◆ Task prompt
Your task is to return all the entries below exactly, with every picture omitted.
━━━━━━━━━━━━━━━━
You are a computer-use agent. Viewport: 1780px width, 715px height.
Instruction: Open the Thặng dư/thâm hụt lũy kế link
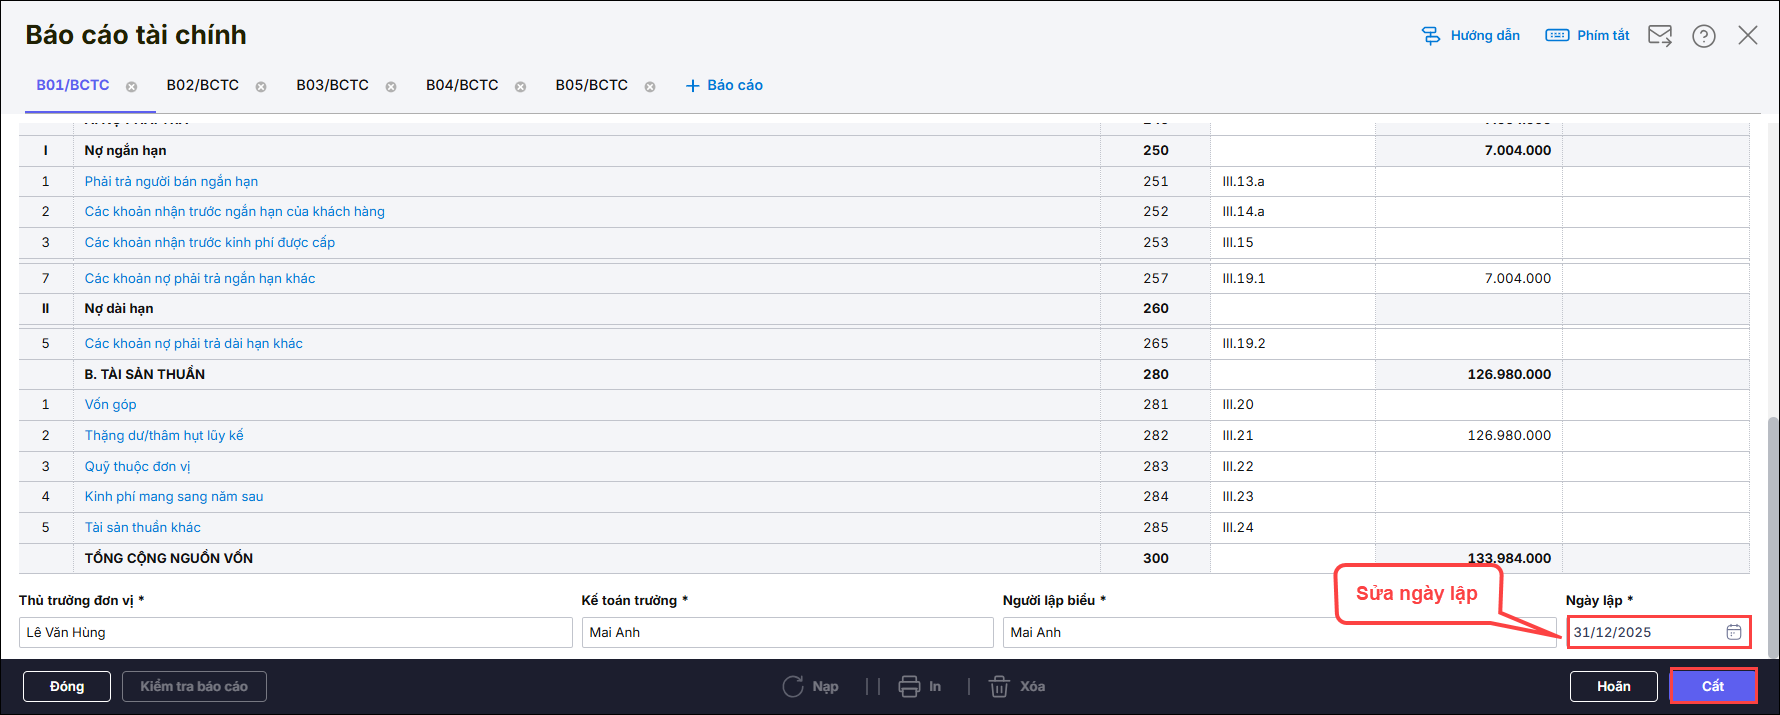[164, 435]
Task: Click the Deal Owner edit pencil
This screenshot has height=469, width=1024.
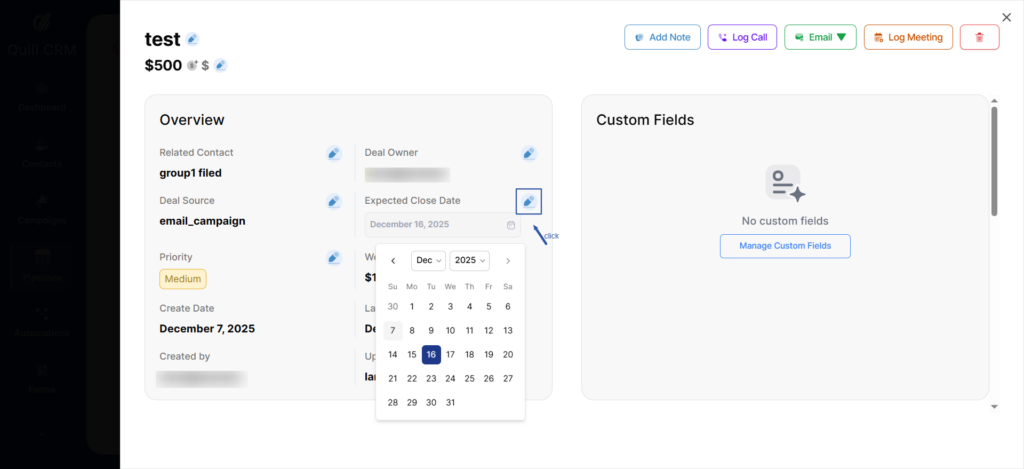Action: click(x=529, y=153)
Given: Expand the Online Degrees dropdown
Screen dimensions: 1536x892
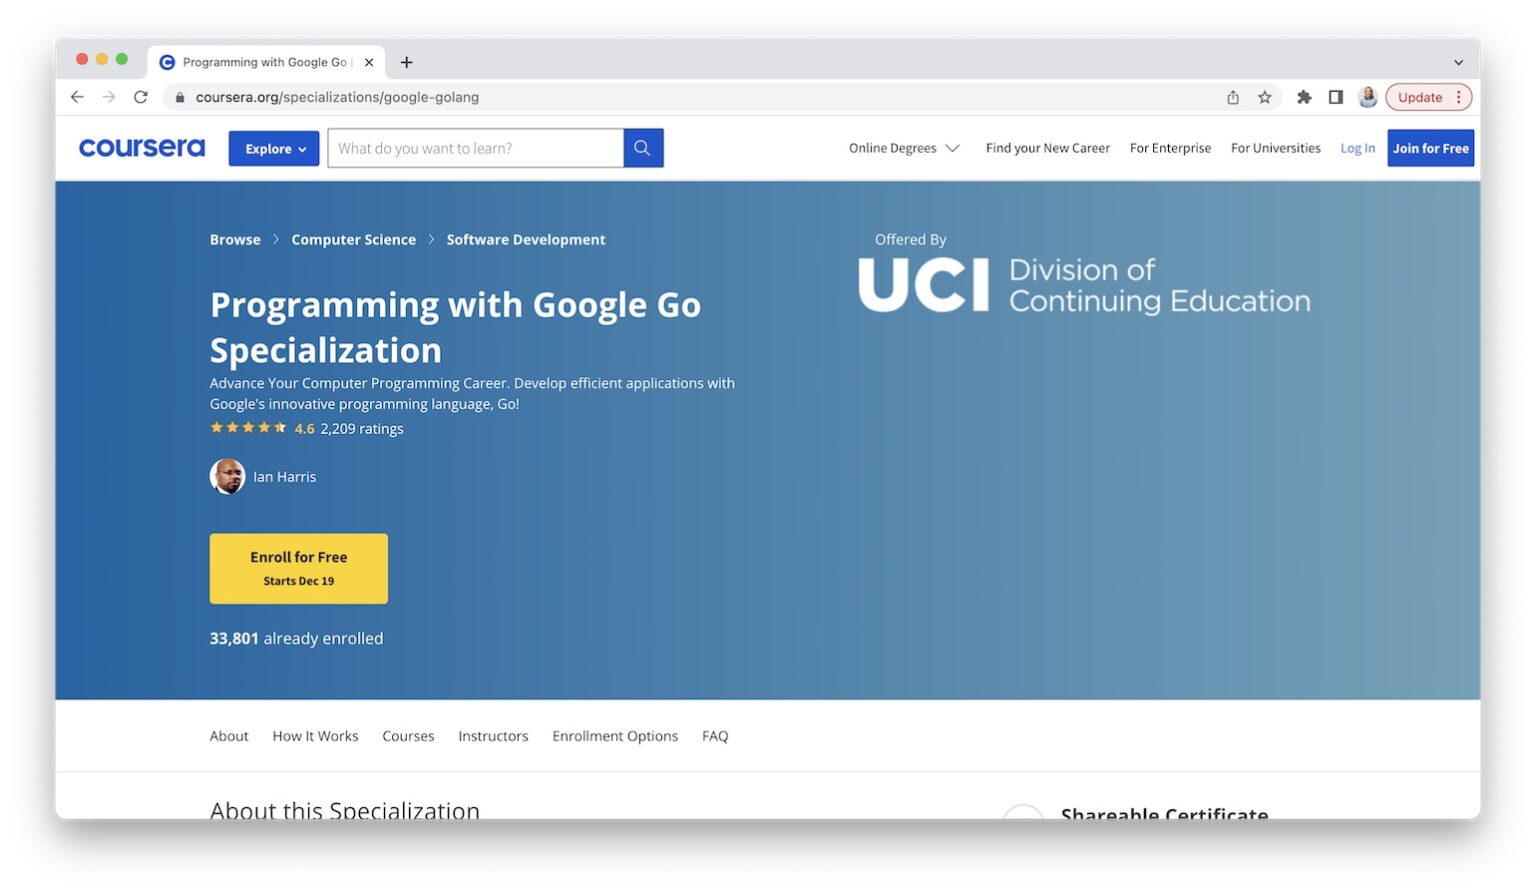Looking at the screenshot, I should 903,147.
━━━━━━━━━━━━━━━━
◆ Result of this task
You are a computer-use agent. Viewport: 1780px width, 715px height.
Instruction: Open the Thặng dư/thâm hụt lũy kế link
[164, 435]
Task: Click the Deal Owner edit pencil
This screenshot has height=469, width=1024.
Action: click(x=529, y=153)
Given: Expand the Online Degrees dropdown
Screen dimensions: 1536x892
Looking at the screenshot, I should 903,147.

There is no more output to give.